─── DATASET EXTRACT

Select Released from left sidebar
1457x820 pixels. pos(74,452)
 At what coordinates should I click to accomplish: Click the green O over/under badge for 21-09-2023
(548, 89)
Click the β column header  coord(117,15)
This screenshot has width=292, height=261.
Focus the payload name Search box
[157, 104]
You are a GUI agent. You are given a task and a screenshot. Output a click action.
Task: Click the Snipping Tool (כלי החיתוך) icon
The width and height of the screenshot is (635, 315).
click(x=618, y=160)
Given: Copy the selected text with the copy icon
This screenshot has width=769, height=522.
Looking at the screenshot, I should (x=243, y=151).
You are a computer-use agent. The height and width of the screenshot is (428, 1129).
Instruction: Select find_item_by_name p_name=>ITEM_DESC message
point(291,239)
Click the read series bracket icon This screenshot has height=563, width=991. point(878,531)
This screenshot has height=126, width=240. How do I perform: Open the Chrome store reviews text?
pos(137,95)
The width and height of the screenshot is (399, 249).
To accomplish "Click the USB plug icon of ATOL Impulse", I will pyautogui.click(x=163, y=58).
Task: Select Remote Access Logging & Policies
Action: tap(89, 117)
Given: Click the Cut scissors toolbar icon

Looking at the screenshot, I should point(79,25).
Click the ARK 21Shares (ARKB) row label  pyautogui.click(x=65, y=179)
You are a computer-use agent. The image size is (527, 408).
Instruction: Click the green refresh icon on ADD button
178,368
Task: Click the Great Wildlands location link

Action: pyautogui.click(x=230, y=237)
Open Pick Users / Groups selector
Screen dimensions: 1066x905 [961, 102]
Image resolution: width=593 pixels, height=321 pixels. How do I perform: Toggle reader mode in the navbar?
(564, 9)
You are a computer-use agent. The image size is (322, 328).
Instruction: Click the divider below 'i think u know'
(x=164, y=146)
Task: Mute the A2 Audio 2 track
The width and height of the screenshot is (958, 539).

──────

## [WORK TASK]
Copy all the records above precisely.

## [SOLUTION TO THE PROBLEM]
Select Released from left sidebar
1457x820 pixels. pos(74,452)
 At what coordinates should I click to accomplish: Click the green O over/under badge for 21-09-2023
(548, 89)
Click the β column header  coord(117,15)
This screenshot has width=292, height=261.
Focus the payload name Search box
[157, 104]
You are a GUI agent. You are given a task and a screenshot. Output a click action.
Task: Click the Snipping Tool (כלי החיתוך) icon
The width and height of the screenshot is (635, 315).
click(x=618, y=160)
Given: Copy the selected text with the copy icon
This screenshot has width=769, height=522.
Looking at the screenshot, I should (x=243, y=151).
You are a computer-use agent. The height and width of the screenshot is (428, 1129).
Instruction: Select find_item_by_name p_name=>ITEM_DESC message
point(291,239)
Click the read series bracket icon This screenshot has height=563, width=991. point(878,531)
This screenshot has height=126, width=240. How do I perform: Open the Chrome store reviews text?
pos(137,95)
The width and height of the screenshot is (399, 249).
To accomplish "Click the USB plug icon of ATOL Impulse", I will pyautogui.click(x=163, y=58).
Task: Select Remote Access Logging & Policies
Action: tap(89, 117)
Given: Click the Cut scissors toolbar icon

Looking at the screenshot, I should point(79,25).
Click the ARK 21Shares (ARKB) row label  pyautogui.click(x=65, y=179)
You are a computer-use agent. The image size is (527, 408).
Instruction: Click the green refresh icon on ADD button
178,368
Task: Click the Great Wildlands location link

Action: pyautogui.click(x=230, y=237)
Open Pick Users / Groups selector
Screen dimensions: 1066x905 [961, 102]
Image resolution: width=593 pixels, height=321 pixels. How do I perform: Toggle reader mode in the navbar?
(564, 9)
You are a computer-use agent. The image size is (322, 328).
Instruction: Click the divider below 'i think u know'
(x=164, y=146)
Task: Mute the A2 Audio 2 track
The width and height of the screenshot is (958, 539).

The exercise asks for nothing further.